> Given entries
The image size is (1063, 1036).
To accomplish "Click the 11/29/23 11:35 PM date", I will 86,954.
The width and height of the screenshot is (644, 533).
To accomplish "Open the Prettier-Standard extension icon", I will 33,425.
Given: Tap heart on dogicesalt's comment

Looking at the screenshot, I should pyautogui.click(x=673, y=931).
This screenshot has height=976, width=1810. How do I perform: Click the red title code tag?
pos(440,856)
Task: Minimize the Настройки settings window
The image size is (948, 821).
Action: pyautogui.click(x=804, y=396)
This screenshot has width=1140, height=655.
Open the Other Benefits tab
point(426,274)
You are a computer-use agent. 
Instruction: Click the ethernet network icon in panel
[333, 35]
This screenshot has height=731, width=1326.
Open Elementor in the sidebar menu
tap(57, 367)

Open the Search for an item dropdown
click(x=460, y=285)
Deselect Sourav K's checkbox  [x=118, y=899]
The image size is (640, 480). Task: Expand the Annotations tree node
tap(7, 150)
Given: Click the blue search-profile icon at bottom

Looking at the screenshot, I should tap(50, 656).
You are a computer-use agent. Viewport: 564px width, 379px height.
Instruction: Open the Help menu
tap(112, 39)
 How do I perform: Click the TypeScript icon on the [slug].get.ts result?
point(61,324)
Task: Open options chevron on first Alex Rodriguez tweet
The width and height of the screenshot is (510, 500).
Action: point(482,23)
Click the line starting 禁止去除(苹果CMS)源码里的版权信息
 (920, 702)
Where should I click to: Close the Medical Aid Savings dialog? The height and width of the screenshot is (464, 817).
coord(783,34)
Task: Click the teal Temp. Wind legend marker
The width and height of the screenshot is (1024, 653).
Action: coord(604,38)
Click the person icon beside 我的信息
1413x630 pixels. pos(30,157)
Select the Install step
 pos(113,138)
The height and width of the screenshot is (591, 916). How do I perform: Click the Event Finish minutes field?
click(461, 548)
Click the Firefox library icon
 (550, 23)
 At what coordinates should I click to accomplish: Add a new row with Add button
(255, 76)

> Work instruction
For each line in the entries that contains the string "computer", make a copy.

> Answer to this problem
You are a computer-use agent. 
You are a computer-use agent. Viewport: 564px width, 379px height.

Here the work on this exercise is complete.